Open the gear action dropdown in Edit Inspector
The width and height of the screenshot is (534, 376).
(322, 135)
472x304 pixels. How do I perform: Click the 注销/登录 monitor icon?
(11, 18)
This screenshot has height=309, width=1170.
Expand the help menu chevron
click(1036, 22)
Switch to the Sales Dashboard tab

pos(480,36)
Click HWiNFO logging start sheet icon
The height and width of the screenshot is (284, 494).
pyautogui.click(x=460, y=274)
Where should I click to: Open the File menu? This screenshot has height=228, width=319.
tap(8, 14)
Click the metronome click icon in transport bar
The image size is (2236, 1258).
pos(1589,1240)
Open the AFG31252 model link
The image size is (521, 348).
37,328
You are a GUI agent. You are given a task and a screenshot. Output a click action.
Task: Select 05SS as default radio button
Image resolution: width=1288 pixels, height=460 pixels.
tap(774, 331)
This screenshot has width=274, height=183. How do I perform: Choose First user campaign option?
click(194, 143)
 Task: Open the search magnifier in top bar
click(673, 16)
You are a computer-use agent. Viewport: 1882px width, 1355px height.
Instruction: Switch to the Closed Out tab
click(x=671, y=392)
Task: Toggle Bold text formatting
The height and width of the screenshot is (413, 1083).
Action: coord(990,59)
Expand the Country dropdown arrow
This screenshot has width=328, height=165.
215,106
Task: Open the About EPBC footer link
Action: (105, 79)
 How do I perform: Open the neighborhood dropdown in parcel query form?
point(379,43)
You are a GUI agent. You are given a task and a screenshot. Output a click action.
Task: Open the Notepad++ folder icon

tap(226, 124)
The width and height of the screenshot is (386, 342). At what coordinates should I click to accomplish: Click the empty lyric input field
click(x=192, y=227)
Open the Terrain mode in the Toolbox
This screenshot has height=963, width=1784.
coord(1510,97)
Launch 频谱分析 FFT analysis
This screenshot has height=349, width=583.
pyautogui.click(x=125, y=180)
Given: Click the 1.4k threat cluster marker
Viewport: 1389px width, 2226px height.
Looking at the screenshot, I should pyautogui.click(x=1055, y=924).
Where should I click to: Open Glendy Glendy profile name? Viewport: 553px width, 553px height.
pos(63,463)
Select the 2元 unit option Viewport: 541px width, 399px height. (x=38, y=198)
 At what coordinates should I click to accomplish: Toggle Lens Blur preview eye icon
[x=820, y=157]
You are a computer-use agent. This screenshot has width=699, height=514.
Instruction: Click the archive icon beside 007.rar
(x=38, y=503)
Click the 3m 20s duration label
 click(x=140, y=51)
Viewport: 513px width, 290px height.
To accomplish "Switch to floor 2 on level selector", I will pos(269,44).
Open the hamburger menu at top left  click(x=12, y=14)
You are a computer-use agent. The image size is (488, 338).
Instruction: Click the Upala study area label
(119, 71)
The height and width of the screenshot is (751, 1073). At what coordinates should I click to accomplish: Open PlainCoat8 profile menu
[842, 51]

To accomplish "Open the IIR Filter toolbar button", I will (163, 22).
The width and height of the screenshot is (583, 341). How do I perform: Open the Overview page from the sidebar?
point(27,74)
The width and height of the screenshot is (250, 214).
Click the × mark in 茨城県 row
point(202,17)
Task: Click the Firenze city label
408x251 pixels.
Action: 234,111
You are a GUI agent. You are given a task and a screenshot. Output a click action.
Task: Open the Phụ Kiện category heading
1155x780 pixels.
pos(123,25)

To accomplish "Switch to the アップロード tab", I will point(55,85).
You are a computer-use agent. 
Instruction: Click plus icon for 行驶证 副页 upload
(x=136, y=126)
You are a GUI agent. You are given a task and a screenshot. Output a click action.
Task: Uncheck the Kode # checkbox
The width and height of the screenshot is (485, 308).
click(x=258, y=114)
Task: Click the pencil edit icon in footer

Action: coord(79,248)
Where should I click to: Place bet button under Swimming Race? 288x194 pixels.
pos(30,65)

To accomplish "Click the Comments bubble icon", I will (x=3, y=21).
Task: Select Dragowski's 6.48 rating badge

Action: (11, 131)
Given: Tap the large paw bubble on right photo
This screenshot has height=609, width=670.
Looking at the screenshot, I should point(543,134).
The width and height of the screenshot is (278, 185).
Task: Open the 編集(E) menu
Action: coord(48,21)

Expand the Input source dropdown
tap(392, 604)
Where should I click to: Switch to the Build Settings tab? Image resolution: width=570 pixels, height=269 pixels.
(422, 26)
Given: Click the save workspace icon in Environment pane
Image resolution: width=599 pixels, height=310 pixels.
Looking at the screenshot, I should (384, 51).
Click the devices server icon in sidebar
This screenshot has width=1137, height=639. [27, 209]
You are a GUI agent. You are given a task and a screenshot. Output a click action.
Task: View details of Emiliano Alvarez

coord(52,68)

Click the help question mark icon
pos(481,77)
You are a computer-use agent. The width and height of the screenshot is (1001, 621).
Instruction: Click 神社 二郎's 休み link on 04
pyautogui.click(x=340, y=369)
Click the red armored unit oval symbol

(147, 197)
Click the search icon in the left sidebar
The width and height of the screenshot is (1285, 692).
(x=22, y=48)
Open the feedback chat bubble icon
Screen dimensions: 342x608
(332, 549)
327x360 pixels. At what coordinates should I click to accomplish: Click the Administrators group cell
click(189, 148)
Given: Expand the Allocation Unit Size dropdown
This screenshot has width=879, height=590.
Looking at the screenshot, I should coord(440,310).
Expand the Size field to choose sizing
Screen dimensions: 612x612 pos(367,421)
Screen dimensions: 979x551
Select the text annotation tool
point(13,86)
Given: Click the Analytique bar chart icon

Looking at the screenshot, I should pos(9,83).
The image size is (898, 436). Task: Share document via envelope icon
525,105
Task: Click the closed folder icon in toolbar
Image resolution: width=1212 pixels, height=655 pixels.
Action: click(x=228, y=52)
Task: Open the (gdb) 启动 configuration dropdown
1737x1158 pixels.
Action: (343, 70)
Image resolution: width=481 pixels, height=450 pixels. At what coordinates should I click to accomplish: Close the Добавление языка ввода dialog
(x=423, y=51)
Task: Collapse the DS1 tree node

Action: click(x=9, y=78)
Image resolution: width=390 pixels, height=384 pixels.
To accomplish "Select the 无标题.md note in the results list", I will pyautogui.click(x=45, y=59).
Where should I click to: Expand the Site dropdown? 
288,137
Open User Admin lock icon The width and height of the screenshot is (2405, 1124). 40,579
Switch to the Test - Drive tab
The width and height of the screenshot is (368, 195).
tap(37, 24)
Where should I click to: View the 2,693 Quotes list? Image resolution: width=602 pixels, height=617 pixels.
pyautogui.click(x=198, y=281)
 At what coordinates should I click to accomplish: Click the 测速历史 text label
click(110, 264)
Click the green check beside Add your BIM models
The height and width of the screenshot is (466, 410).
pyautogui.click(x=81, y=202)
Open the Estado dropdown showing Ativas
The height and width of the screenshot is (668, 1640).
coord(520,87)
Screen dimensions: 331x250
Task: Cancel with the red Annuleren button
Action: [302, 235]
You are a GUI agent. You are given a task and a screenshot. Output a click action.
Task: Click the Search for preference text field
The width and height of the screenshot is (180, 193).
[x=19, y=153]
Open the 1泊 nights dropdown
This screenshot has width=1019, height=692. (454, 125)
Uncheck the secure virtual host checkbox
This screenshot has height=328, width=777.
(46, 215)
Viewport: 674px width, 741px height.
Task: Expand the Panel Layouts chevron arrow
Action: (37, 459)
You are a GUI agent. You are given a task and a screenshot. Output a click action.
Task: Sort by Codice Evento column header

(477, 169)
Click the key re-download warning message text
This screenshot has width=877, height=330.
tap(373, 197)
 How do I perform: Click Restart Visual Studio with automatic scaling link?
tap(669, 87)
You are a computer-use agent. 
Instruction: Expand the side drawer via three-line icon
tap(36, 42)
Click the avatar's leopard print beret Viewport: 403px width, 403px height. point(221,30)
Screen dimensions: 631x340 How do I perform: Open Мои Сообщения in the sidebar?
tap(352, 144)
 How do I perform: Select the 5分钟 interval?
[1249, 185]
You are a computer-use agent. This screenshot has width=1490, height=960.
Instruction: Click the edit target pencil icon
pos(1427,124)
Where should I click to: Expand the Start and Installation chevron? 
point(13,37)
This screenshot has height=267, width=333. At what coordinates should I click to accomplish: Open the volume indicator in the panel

####################

◆ Written request
Output the records from the first line through the line containing "Select the 2元", inclusive, as a JSON list of strings with one string per line. Leave out blank lines.

◆ Output for this exercise
[
  "Open the gear action dropdown in Edit Inspector",
  "The width and height of the screenshot is (534, 376).",
  "(322, 135)",
  "472x304 pixels. How do I perform: Click the 注销/登录 monitor icon?",
  "(11, 18)",
  "This screenshot has height=309, width=1170.",
  "Expand the help menu chevron",
  "click(1036, 22)",
  "Switch to the Sales Dashboard tab",
  "pos(480,36)",
  "Click HWiNFO logging start sheet icon",
  "The height and width of the screenshot is (284, 494).",
  "pyautogui.click(x=460, y=274)",
  "Where should I click to: Open the File menu? This screenshot has height=228, width=319.",
  "tap(8, 14)",
  "Click the metronome click icon in transport bar",
  "The image size is (2236, 1258).",
  "pos(1589,1240)",
  "Open the AFG31252 model link",
  "The image size is (521, 348).",
  "37,328",
  "You are a GUI agent. You are given a task and a screenshot. Output a click action.",
  "Task: Select 05SS as default radio button",
  "Image resolution: width=1288 pixels, height=460 pixels.",
  "tap(774, 331)",
  "This screenshot has width=274, height=183. How do I perform: Choose First user campaign option?",
  "click(194, 143)",
  " Task: Open the search magnifier in top bar",
  "click(673, 16)",
  "You are a computer-use agent. Viewport: 1882px width, 1355px height.",
  "Instruction: Switch to the Closed Out tab",
  "click(x=671, y=392)",
  "Task: Toggle Bold text formatting",
  "The height and width of the screenshot is (413, 1083).",
  "Action: coord(990,59)",
  "Expand the Country dropdown arrow",
  "This screenshot has width=328, height=165.",
  "215,106",
  "Task: Open the About EPBC footer link",
  "Action: (105, 79)",
  " How do I perform: Open the neighborhood dropdown in parcel query form?",
  "point(379,43)",
  "You are a GUI agent. You are given a task and a screenshot. Output a click action.",
  "Task: Open the Notepad++ folder icon",
  "tap(226, 124)",
  "The width and height of the screenshot is (386, 342). At what coordinates should I click to accomplish: Click the empty lyric input field",
  "click(x=192, y=227)",
  "Open the Terrain mode in the Toolbox",
  "This screenshot has height=963, width=1784.",
  "coord(1510,97)",
  "Launch 频谱分析 FFT analysis",
  "This screenshot has height=349, width=583.",
  "pyautogui.click(x=125, y=180)",
  "Given: Click the 1.4k threat cluster marker",
  "Viewport: 1389px width, 2226px height.",
  "Looking at the screenshot, I should pyautogui.click(x=1055, y=924).",
  "Where should I click to: Open Glendy Glendy profile name? Viewport: 553px width, 553px height.",
  "pos(63,463)",
  "Select the 2元 unit option Viewport: 541px width, 399px height. (x=38, y=198)"
]